After a delicious breakfast, we were energized and prepared to work at the Effaduasi Methodist Unit School or Komfo Anokye Hospital.
At the unit school, TC students facilitated as the teacher, Belinda Bukari, used the new schedule board and calendar within the classroom. During a literacy activity, students incorporated the use of a word wall containing important vocabulary words from Brown Bear Brown Bear by Eric Carle, which is a class favorite. As well, TC students engaged the children in a group activity using the soccer ball that had been provided at the professional development. The children were encouraged to communicate verbally or nonverbally throughout the play activity. Many students from the general education classroom also joined the game and interacted with the special needs students. Finally, TC students returned to the market with the unit school children and observed as they purchased food using the AAC market cards. It was an exciting and amazing experience to see the children implementing the market cards functionally.

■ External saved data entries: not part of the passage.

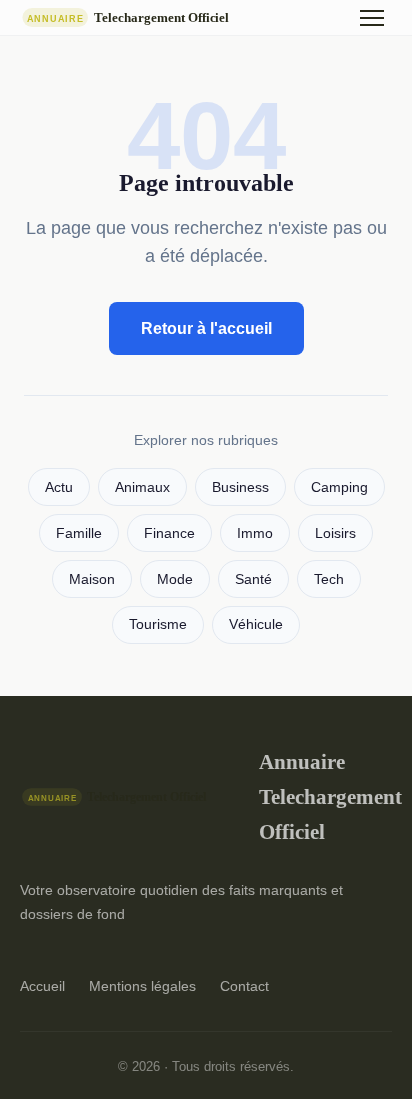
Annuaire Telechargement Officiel (325, 797)
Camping (339, 487)
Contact (244, 986)
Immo (255, 533)
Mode (175, 579)
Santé (253, 579)
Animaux (142, 487)
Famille (79, 533)
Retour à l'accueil (206, 328)
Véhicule (256, 624)
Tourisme (158, 624)
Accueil (42, 986)
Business (240, 487)
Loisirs (335, 533)
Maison (92, 579)
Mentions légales (142, 986)
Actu (59, 487)
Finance (169, 533)
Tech (329, 579)
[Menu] (372, 18)
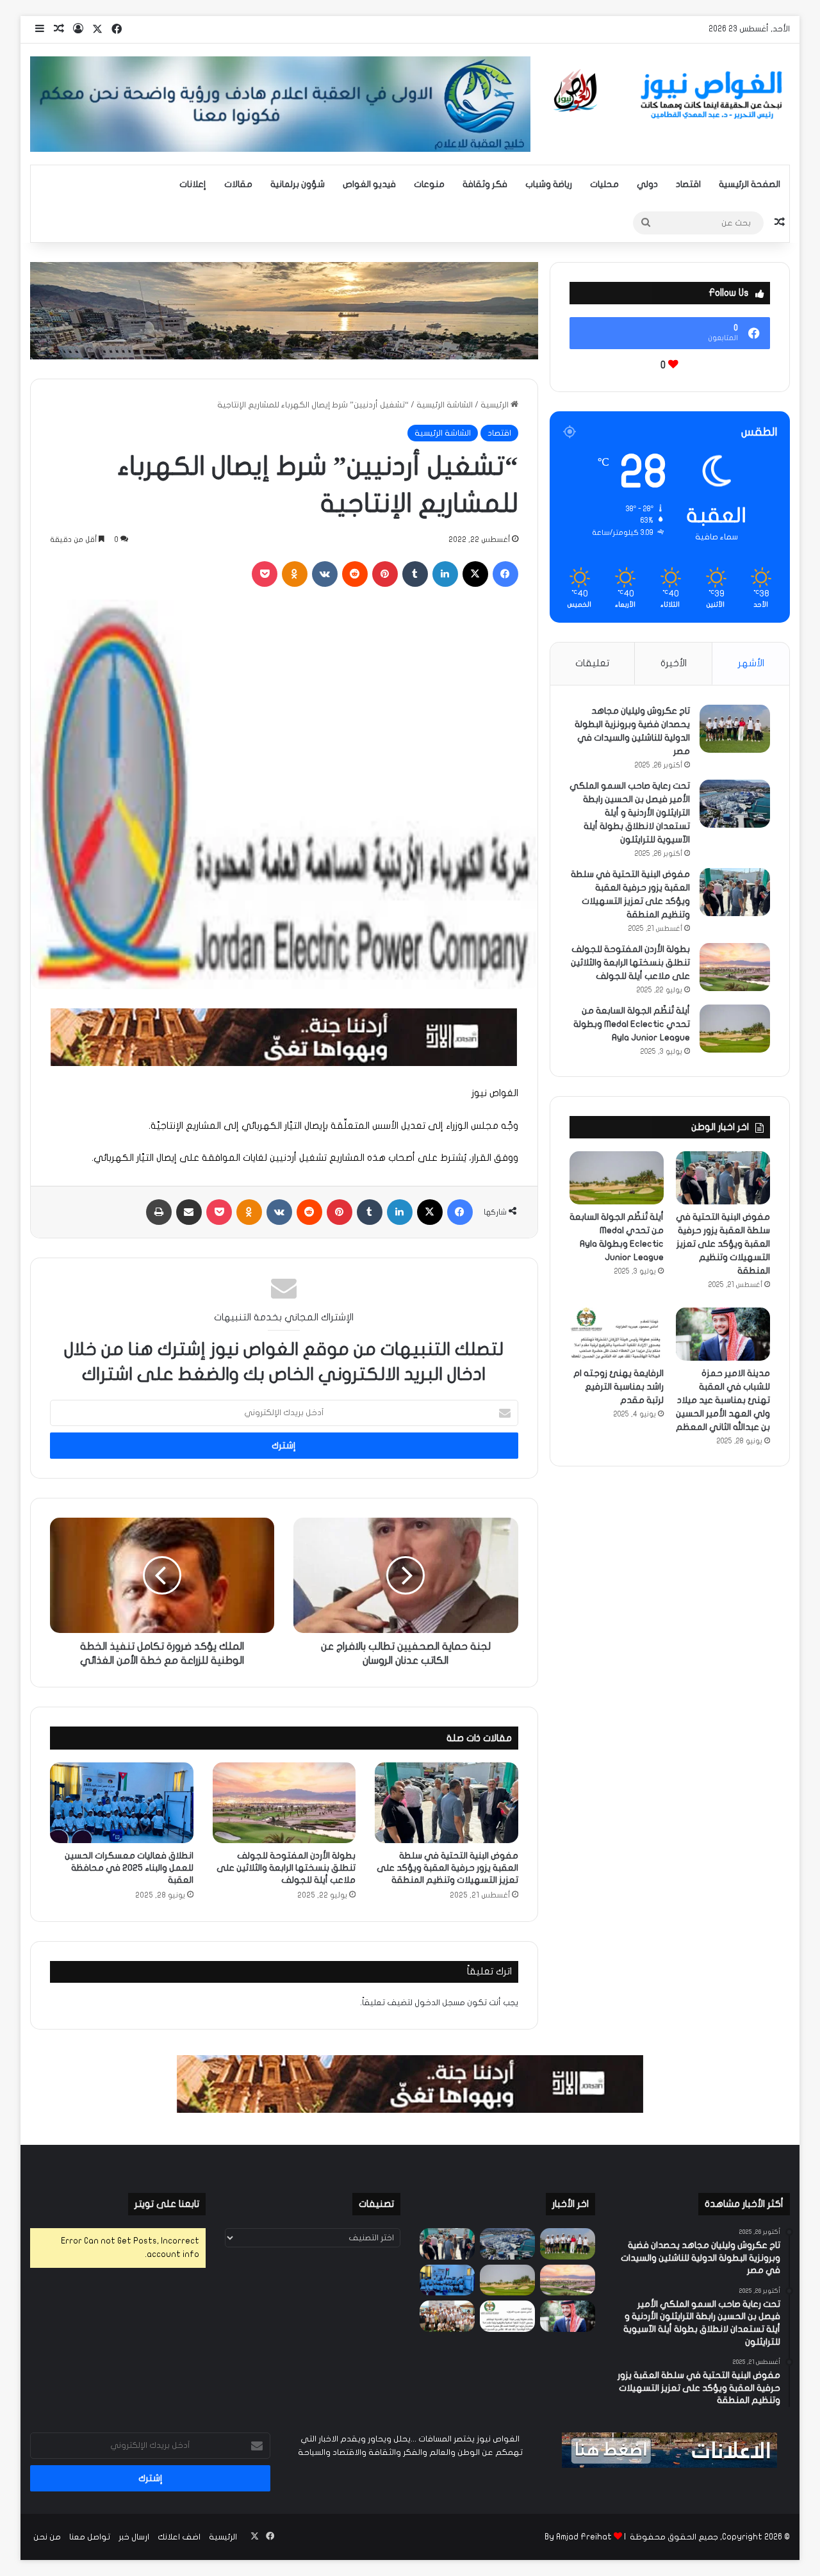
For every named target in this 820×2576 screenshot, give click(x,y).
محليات (604, 184)
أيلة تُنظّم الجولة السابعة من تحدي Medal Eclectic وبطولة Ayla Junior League (631, 1024)
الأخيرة (673, 663)
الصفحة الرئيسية (749, 184)
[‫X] (475, 574)
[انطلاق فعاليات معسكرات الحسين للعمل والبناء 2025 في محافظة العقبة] (121, 1802)
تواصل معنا (89, 2536)
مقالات (238, 184)
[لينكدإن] (445, 574)
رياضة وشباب (548, 184)
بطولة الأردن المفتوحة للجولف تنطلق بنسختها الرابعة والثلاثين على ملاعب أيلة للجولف (286, 1868)
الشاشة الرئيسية (444, 404)
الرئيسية (495, 404)
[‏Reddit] (355, 574)
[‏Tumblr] (415, 574)
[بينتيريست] (385, 574)
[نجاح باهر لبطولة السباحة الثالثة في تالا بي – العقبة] (447, 2316)
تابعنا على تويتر (167, 2204)
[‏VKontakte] (325, 574)
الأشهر (751, 663)
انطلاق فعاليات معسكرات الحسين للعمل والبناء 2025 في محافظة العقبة (129, 1868)
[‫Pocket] (264, 574)
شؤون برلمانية (297, 184)
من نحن (47, 2536)
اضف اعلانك (179, 2536)
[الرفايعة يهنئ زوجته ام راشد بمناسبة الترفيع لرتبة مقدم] (617, 1334)
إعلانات (192, 184)
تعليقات (592, 663)
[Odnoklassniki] (295, 574)
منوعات (429, 184)
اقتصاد (688, 184)
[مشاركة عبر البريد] (189, 1212)
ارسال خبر (134, 2536)
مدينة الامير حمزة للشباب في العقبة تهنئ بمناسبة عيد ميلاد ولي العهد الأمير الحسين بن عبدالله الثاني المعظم (723, 1400)
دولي (647, 184)
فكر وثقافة (485, 184)
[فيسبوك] (505, 574)
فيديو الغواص (369, 184)
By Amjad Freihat (578, 2536)
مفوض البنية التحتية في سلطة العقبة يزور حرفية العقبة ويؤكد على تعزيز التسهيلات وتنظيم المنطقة (447, 1868)
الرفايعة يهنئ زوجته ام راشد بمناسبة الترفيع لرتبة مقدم (618, 1386)
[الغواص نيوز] (670, 95)
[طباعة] (159, 1212)
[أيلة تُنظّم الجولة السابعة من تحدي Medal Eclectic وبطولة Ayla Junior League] (735, 1029)
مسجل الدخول (439, 2002)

Meanwhile, other TC students were working at Komfo Anokye Hospital. The waiting room was filled with families that had traveled for several hours seeking help for their children. TC students worked diligently assessing and providing recommendations for 18 patients. The patients that were seen had varying difficulties including dysfluency, hearing impairment, language delay, or cognitive impairment. Everyone was touched by the parent’s dedication to practice and use the recommendations and their appreciation for the help.
In the afternoon, we boarded the bus and headed to the Cultural Center for some shopping and visit to the museum to learn more about Ghanaian history and traditions. We also meet and talked with a local wood carver, Emmanuel, and his son with whom Cate Crowley has known for several years. Everyone was also able to watch as craftsmen meticulously wove traditional kente cloth.